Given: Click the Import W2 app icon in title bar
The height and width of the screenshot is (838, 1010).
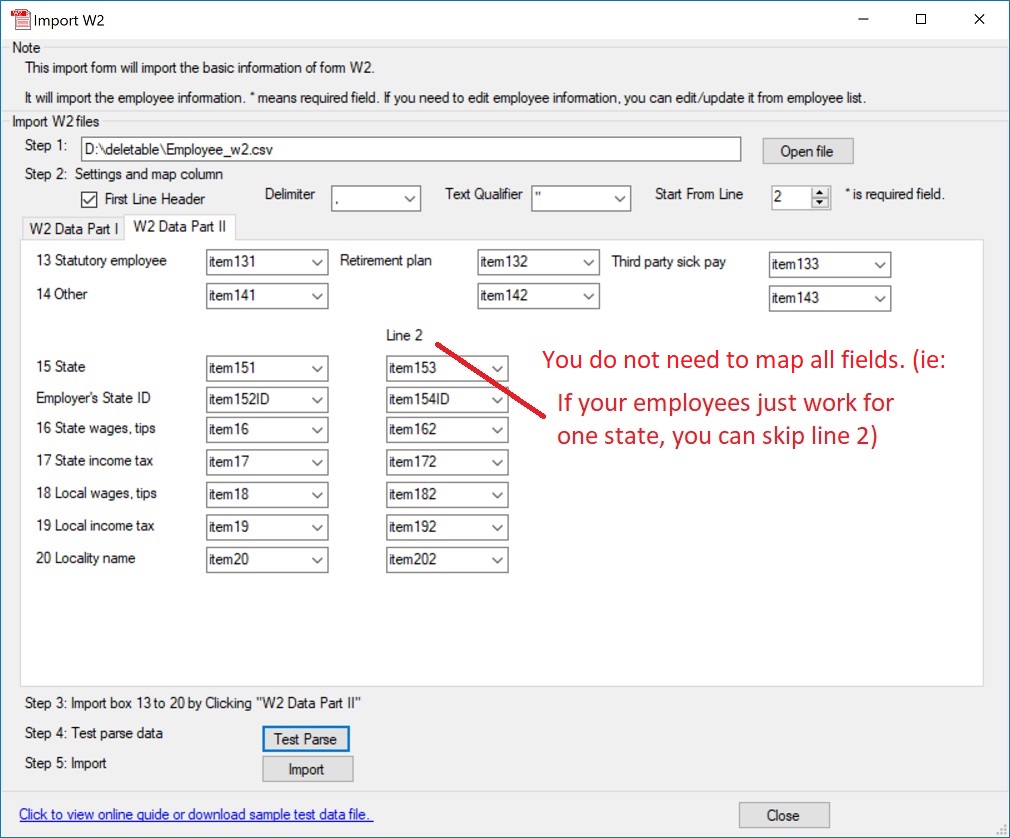Looking at the screenshot, I should point(20,19).
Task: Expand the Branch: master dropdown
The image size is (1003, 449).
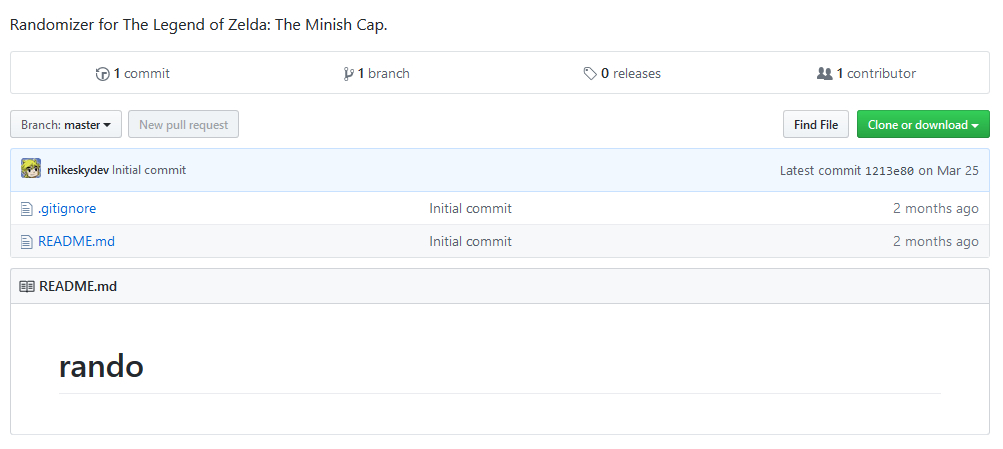Action: point(66,124)
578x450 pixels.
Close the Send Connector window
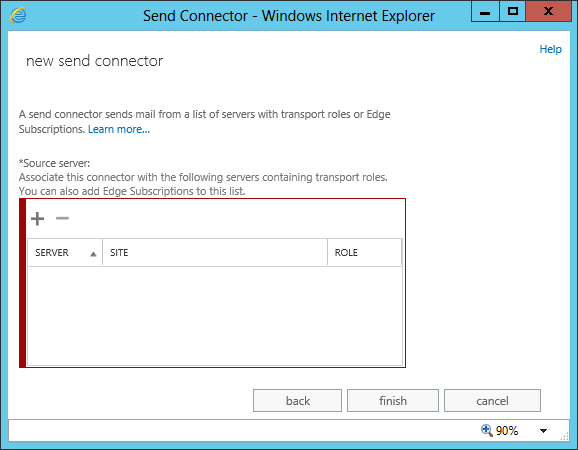tap(549, 12)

• **EXERCISE GOAL**
When you return the records, keep every word unchanged and drop the pictures.

• **WRITTEN RESPONSE**
Given: Click the Import W2 app icon in title bar
The height and width of the screenshot is (838, 1010).
Looking at the screenshot, I should point(20,19).
Task: Expand the Branch: master dropdown
The image size is (1003, 449).
Action: point(66,124)
578x450 pixels.
Close the Send Connector window
tap(549, 12)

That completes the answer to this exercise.